在本研究中，LVL的HIV-1感染者通過HIV-1前病毒DNA擴增的優勢DRMs突變率較高，為26.92%。其中NNRTI攜4例優勢DRMs，NNRTI出現頻數最高的基因突變位點V106L，該位點主要出現在未經治療的HIV感染者的1%～2%的病毒中。若與其他突變位點相結合，將協同降低NNRTI敏感性。NNRTI在資源有限的情況中作為臨床一線用藥，具有較高的DRMs發生率[22]。PI的基因突變位點為M46MI，M46MI是相對非多態性的PI選擇性突變，與降低除達蘆那韋(darunavir，DRV)外的其他PI的敏感性有關。本研究中INSTIs出現1例優勢DRMs，突變位點為H51Y，H51Y 是一種罕見的非多態性附加突變，在接受 RAL 和EVG 的患者中，H51Y最低限度地降低了EVG 和可能的CAB 敏感性。在我國，INSTIs耐藥發生率較低，云南省艾滋病關愛中心鄧雪媚等[23]收集了2015—2016年云南省14個地州(市)未接受過含INSTIs ART的531例HIV-1感染者的血漿，發現29例IN區基因突變的序列標本，9例表現出耐藥，原發性INSTIs耐藥率為1.7%。本研究中還出現了包含V106L、M230MI多耐藥基因位點突變，是唯一1例出現中度耐藥的標本，通常單個突變或僅對一種藥物耐藥的位點單獨出現時耐藥程度并不高，突變的累積增加了耐藥程度，可導致嚴重的交叉耐藥。
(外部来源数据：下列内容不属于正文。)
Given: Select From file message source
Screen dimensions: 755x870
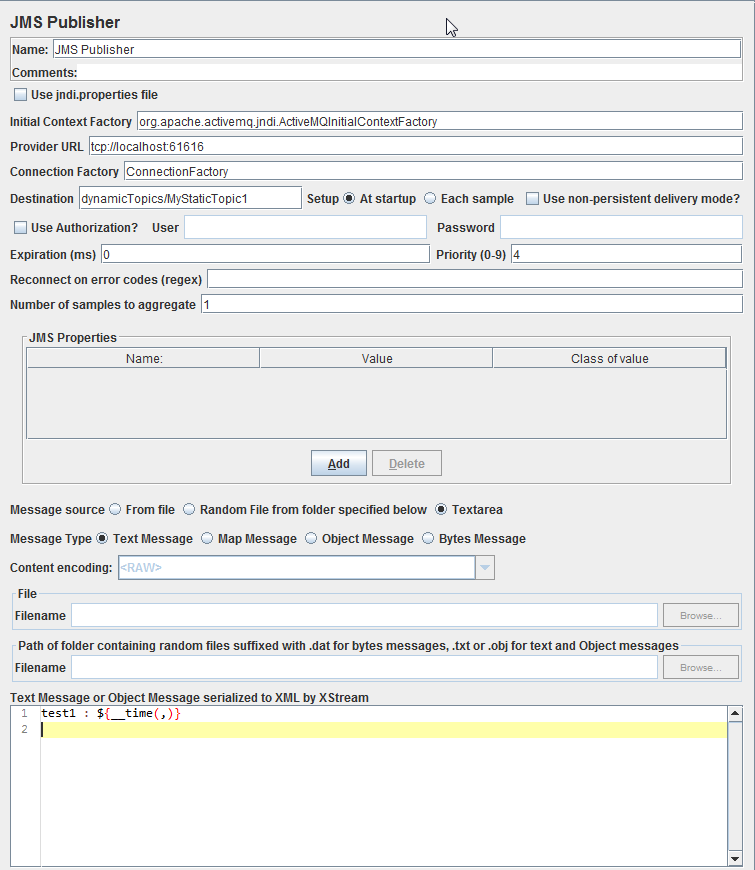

綜上所述，本研究通過HIV-1前病毒DNA擴增對LVL的HIV-1感染者的PR/RT區基因片段以及IN區基因片段的序列進行分析，發現了使用HIV-1RNA耐藥檢測方法檢測不到的優勢DRMs，但本研究存在一定局限性，首先，標本量較小，可能會造成耐藥結果的誤差，使耐藥率偏高。其次，本研究未對患者進行基線基因耐藥突變檢測，本次檢測均為ART后，不排除耐藥出現也可能為傳播性耐藥(transmissible drug resistance, TDR)。在HIV-1前病毒DNA上檢測到的優勢DRMs也可能是無法復制的缺陷病毒的一部分，僅僅根據HIV-1前病毒DNA中發現的突變來更換抗病毒治療方案還有待商榷，需要更多標本量，以及提高研究精度，爭取在LVL的HIV-1 RNA水平進行平行對照研究，從而為臨床抉擇提供科學依據。但對于存在優勢DRMs的HIV-1 LVL感染者，有必要增加檢測頻率，以便盡早發現HIV-1感染者出現病毒學失敗[24]，為臨床ART方案的制訂和調整提供有效的參考意見。

利益沖突：所有作者均聲明不存在利益沖突。